Tried Richard's pork soup recipe in the the latest 2KetoDudes podcast (Episode 228)

(Bob M) #1

So, Richard and Carl discussed Richard’s 3-pork soup recipe. I did NOT make it with 3 varieties of pork, though I did make the soup/stock, as I had just bought half a pig where I got two smoked ham hocks, which is what Richard used.

Here’s what I did (with differences from Richard’s indicated):

Added 2 smoked ham hocks AND 2 “trotters”, since I had no idea what else to do with them (Richard just uses 2 smoked ham hocks). I used carrots, celery, and shallots, because we did not have an onion but had shallots. (Richard usually uses whatever vegetable parts he has on hand). The hocks and trotters were partly frozen, as I put them in the fridge only the night before.

I put these in our Instant Pot, filled the water to the maximum. I put the maximum time for high pressure, which is 2 hours.

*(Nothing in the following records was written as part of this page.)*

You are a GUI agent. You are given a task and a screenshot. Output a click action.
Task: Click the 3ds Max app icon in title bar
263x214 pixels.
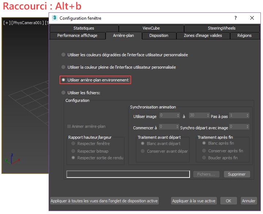pos(55,18)
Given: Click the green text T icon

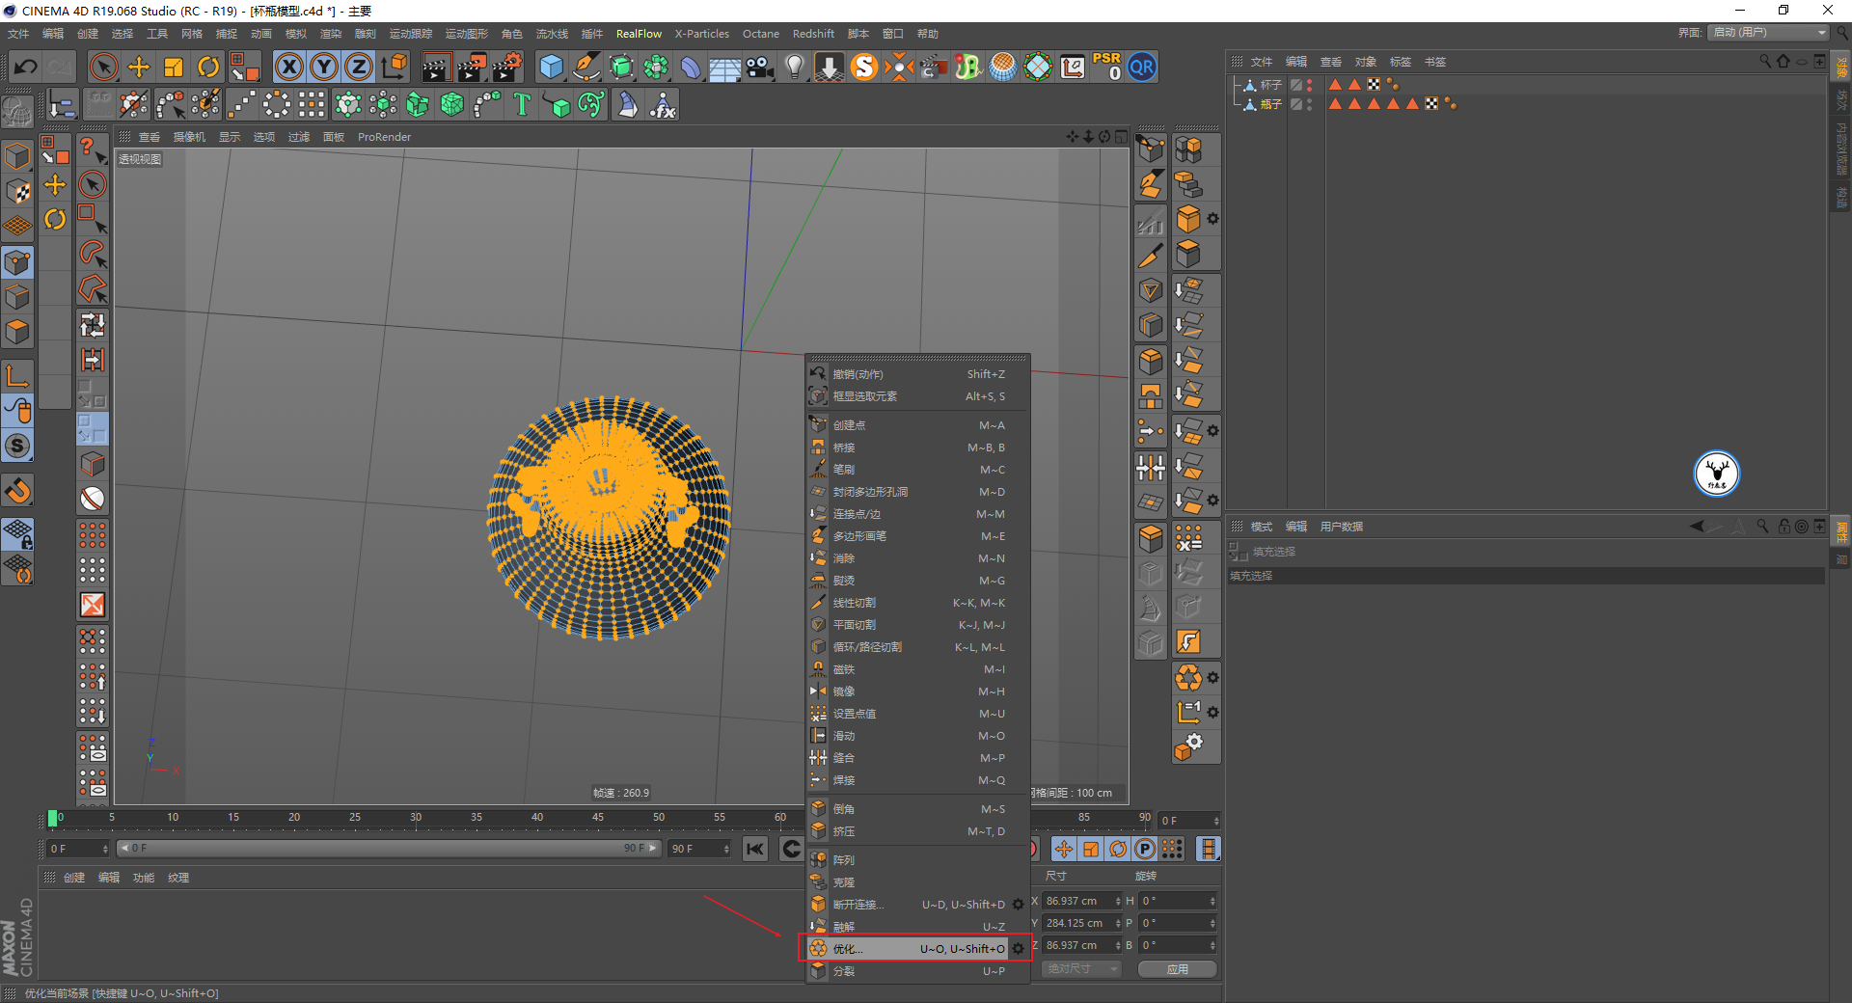Looking at the screenshot, I should (522, 104).
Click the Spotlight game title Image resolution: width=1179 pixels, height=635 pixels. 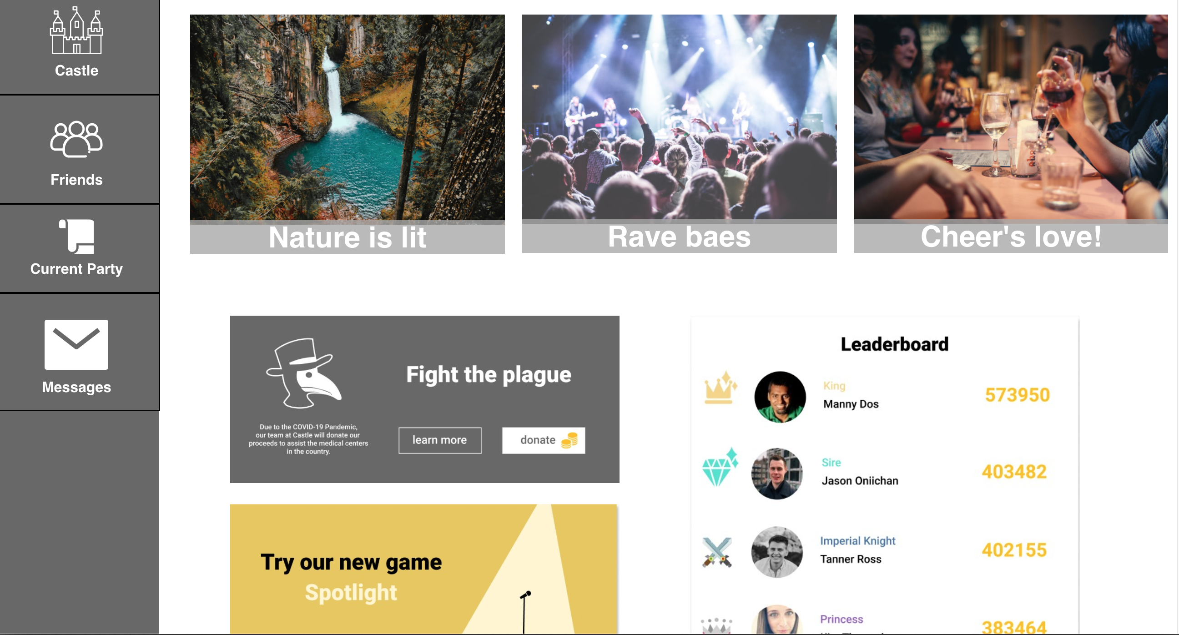351,593
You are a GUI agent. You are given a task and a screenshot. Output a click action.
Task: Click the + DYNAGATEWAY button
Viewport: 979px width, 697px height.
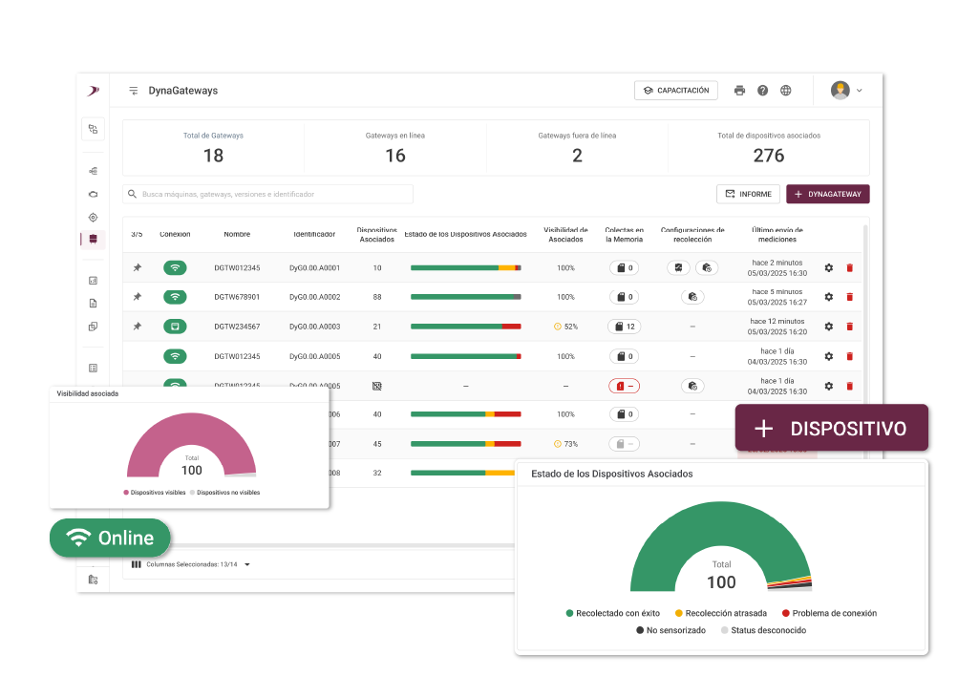(828, 194)
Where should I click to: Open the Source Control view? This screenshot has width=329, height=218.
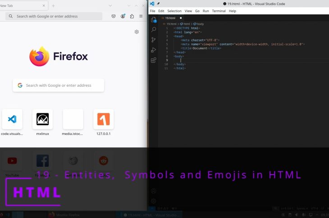[x=154, y=40]
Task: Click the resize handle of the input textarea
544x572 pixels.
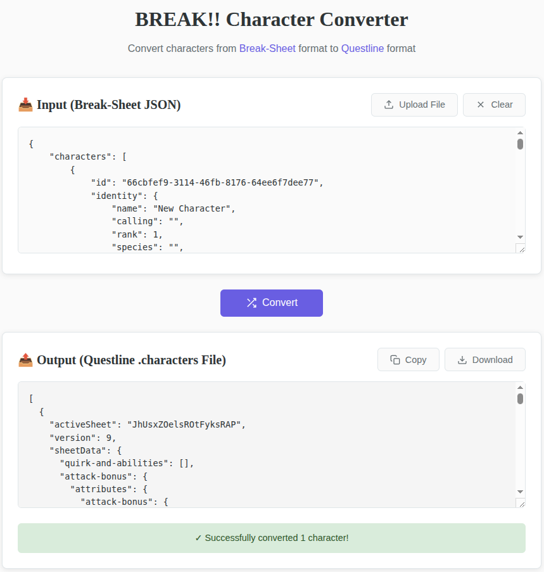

After 2 hours, I took out the bones and took off the meat. I put the meat into the fridge (after leaving on the deck in near-freezing weather for a while). I put everything else (bones, vegetables) back into the pot. I put on high pressure for 2 hours, then added another 1 hour too. (Note: I did not add more water, although I think one could add a bit more to get to the maximum fill line again.)

I passed this through a colander and into a metal bowl with lid, which I put outside until it was cool, then into the fridge. It had a layer of fat on it, which I gently took off with a butter knife and spoon.

This is incredibly thick, past “jello” stage. You could probably cut it into blocks that would not deform if you wanted to do this.

I scooped into large jars, which I took to work and put in the fridge. I cut up the saved meat/fat (was quite fatty) into chunks using kitchen scissors. I cooked ground pork we got with the 1/2 pig, drained that, put into 4 containers for lunches at work (try to fast one day/week, so no lunch on that day). Only had about 6 ounces per lunch, so I added the cut up chunks of meat/fat.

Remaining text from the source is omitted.